### Consigne A
Modifiez le passage de la critique qui va de « Mais qu’ont-ils en » à « cuir sado-maso ! » en remplaçant « cinéma grand-public » par « cinéma populaire ».
### Consigne B
Poursuivez la critique de Batman, le défi à partir de l'endroit où elle s'arrête.

### Texte
========================================================================
Christopher Walken, perdu dans les années 20 !
Sur bien des points, BATMAN, LE DÉFI est nettement plus abouti que le film précédent. Le script, qui explore la psyché de ses personnages en leur procurant une profondeur inédite, est une merveille, faisant émerger toutes les failles de l’âme humaine, souvent dominée par l’attrait du pouvoir et les pratiques malveillantes lorsqu’il s’agit d’escalader les échelons de la société…
Cette suite met particulièrement l’accent sur les vilains, à travers lesquels s’articule toute la construction de l’intrigue. Recette imparable que de se focaliser sur le développement des protagonistes : ayant prouvé qu’elle était la meilleure en termes de scénario, elle permet au réalisateur de développer une intrigue riche et passionnante, impliquant viscéralement le spectateur, obligé de choisir entre son attachement et sa répulsion pour tel ou tel personnage, emportant ainsi toute son attention et son empathie pour leur destin aux allures de drame shakespearien.
Mais qu’ont-ils en tête, ces deux-là !
Mais le film est davantage une œuvre de Tim Burton qu’une histoire de Batman. Puisqu’on lui a laissé une totale liberté créative sur ce second opus de la franchise, le réalisateur se lâche et s’adonne à l’une de ses thématiques favorites : La figure du Marginal, socialement inadapté. Il trouve immédiatement, à travers les vilains, le matériel idéal pour creuser dans les troubles psychiques et les fêlures de ces personnages déviants. Il parvient ainsi à matérialiser des séquences totalement impossibles, en temps normal, à offrir dans un cinéma grand-public. Comme la scène d’ouverture avec la cruelle naissance du Pingouin, ou toutes celles dans lesquelles Catwoman régurgite sa libido, enfouie depuis tant d’années, sous une combinaison toute en cuir sado-maso !
========================================================================
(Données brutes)
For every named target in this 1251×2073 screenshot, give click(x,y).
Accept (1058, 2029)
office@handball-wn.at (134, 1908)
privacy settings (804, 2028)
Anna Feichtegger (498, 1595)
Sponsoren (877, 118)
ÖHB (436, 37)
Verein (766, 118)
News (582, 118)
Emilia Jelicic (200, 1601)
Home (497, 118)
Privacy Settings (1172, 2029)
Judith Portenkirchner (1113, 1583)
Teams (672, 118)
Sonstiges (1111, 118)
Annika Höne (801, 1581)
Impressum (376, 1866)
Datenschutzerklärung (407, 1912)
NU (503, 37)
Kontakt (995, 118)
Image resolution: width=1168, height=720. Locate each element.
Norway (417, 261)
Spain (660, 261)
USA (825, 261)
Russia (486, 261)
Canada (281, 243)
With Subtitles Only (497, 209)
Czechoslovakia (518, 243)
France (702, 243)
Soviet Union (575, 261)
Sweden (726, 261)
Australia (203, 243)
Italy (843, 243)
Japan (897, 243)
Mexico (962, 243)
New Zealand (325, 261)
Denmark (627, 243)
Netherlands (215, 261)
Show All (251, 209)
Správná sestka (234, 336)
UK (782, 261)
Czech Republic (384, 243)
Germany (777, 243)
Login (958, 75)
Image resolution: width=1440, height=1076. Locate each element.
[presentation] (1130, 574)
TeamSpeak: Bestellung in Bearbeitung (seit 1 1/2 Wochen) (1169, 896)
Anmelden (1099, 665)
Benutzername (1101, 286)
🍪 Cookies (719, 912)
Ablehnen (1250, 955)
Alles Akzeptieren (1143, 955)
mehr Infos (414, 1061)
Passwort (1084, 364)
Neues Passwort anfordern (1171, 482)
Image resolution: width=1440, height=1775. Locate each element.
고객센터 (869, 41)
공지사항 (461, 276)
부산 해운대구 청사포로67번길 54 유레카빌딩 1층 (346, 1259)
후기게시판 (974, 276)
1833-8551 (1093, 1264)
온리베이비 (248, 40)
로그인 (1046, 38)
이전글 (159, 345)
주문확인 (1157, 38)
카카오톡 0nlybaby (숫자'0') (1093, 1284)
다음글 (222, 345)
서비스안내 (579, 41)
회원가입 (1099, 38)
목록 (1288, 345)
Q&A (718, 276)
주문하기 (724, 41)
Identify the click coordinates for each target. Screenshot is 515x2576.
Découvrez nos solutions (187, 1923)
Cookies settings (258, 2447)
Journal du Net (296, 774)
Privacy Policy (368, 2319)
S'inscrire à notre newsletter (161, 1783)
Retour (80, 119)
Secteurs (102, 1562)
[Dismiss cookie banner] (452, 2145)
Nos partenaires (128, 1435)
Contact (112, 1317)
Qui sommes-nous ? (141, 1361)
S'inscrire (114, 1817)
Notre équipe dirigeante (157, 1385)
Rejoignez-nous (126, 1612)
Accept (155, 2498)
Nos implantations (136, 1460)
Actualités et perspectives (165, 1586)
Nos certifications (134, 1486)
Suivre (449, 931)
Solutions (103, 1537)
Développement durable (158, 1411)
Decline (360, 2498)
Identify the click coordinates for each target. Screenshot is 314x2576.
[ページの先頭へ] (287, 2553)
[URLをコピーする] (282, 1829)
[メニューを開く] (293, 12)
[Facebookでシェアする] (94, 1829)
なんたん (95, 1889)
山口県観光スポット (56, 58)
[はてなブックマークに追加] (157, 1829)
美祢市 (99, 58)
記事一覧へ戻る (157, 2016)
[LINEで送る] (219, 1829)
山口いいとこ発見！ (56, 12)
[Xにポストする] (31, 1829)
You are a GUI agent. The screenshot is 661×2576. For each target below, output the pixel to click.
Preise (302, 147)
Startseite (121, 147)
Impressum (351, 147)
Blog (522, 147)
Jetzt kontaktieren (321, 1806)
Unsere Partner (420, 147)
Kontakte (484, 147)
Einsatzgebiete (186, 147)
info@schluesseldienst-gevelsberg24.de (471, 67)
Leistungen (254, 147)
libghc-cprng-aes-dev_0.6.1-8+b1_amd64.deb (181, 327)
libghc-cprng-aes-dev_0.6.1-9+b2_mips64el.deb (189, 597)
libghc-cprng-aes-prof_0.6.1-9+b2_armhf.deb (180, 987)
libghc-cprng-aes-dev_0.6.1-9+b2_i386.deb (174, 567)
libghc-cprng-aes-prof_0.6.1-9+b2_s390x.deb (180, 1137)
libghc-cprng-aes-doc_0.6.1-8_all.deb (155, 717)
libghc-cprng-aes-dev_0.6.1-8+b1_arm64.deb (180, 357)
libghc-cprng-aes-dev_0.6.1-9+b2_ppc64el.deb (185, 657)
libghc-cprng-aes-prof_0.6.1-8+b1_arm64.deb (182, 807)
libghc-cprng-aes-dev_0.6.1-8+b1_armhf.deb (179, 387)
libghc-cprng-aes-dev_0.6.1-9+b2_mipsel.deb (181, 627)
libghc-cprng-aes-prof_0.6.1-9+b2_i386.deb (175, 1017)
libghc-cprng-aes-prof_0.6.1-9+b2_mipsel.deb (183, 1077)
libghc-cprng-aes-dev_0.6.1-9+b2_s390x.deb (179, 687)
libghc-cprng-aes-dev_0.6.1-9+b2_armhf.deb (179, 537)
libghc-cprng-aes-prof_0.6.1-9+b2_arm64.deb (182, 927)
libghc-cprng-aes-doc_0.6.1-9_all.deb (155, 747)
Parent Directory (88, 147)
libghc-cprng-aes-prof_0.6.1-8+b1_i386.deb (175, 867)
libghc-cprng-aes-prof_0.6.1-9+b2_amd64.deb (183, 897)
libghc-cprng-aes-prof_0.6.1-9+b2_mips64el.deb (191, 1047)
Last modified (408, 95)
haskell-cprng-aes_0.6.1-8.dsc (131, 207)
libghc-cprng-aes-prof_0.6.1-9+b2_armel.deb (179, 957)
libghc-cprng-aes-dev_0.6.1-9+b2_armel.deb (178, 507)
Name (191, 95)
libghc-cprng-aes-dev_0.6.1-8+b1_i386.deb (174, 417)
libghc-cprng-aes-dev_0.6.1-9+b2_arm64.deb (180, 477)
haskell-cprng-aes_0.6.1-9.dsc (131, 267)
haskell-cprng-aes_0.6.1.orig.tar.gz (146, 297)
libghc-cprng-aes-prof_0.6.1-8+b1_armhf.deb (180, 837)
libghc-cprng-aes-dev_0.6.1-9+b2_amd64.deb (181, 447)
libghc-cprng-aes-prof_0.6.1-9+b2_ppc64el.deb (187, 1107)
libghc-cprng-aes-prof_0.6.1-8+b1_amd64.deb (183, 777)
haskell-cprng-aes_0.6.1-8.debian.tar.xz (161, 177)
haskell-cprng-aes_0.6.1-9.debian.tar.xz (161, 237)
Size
========================================================================
### Réponse A
Mais qu’ont-ils en tête, ces deux-là !
Mais le film est davantage une œuvre de Tim Burton qu’une histoire de Batman. Puisqu’on lui a laissé une totale liberté créative sur ce second opus de la franchise, le réalisateur se lâche et s’adonne à l’une de ses thématiques favorites : La figure du Marginal, socialement inadapté. Il trouve immédiatement, à travers les vilains, le matériel idéal pour creuser dans les troubles psychiques et les fêlures de ces personnages déviants. Il parvient ainsi à matérialiser des séquences totalement impossibles, en temps normal, à offrir dans un cinéma populaire. Comme la scène d’ouverture avec la cruelle naissance du Pingouin, ou toutes celles dans lesquelles Catwoman régurgite sa libido, enfouie depuis tant d’années, sous une combinaison toute en cuir sado-maso !

### Réponse B
De fait, Burton délaisse presque complètement la figure du Batman, qui ne brillait déjà guère dans le premier film (et qui se prend une raclée d’entrée de jeu par Catwoman !), et son film obtient un succès beaucoup moins important que le précédent… Évidemment ! celui-ci est davantage un film de « monstres » qu’un film de super-héros…
Plus encore que dans le premier film, Burton ne fait plus grand cas des comics (comme le faisait remarquer l’ami JB), en contournant grandement le principe-même de l’adaptation et en dotant ses personnages d’une caractérisation n’entretenant plus aucun rapport avec leur version de papier. Ainsi, dans le film, Batman tue ses ennemis sans sourciller (crime de lèse-majesté pour le fan puriste de la version comics !) et le Pingouin est un mutant élevé par des animaux dans les égouts, telle une version dégénérée de « Tarzan en ville ». Quant à Catwoman, elle apparait ici comme une sorte de névropathe sado-maso en équipement de circonstance (y a un fouet, quand même)… Tant pis pour les puristes, l’aura du film sera suffisante pour qu’il influence en revanche davantage les comics ! On y verra ainsi moult itérations du Pingouin (tour à tour plus ou moins monstrueux), de Batman (avec un Bruce Wayne s’imposant comme une « panoplie de Batman » plutôt que l’inverse) et de Catwoman (cette dernière arborant de manière régulière la tenue sado-maso en question), plus ou moins isnpirées de la version Burton…
Pour un peu, on se croirait à Métropolis !
Pour le reste, l’esthétique du film est absolument somptueuse et unique en son genre. La « signature Tim Burton », qui s’est manifestée peu à peu sur chacun de ses films (bien aidée par la bande-son de Danny Elfman, l’âme-sœur du cinéaste), s’étale ici dans les moindres coins et recoins de chaque image. Les décors sont magnifiques, tour à tour baignés de clair-obscurs expressionnistes, de flocons de neige en forme de motifs, ou encore de multiples costumes, gadgets, rayures et autres spirales issus du monde du cirque, ce qui là encore, s’impose comme la marque visuelle de l’auteur d’EDWARD AUX MAINS D’ARGENT. À maintes reprises, le spectateur ne sait plus s’il est dans la période d’Halloween, avec tous ces monstres, ou dans celle de Noël, avec tous ces sapins et ces guirlandes chamarrées. Une manière, peut-être, d’annoncer L’ÉTRANGE NOËL DE Mr JACK…
C’est Noël ou Halloween ?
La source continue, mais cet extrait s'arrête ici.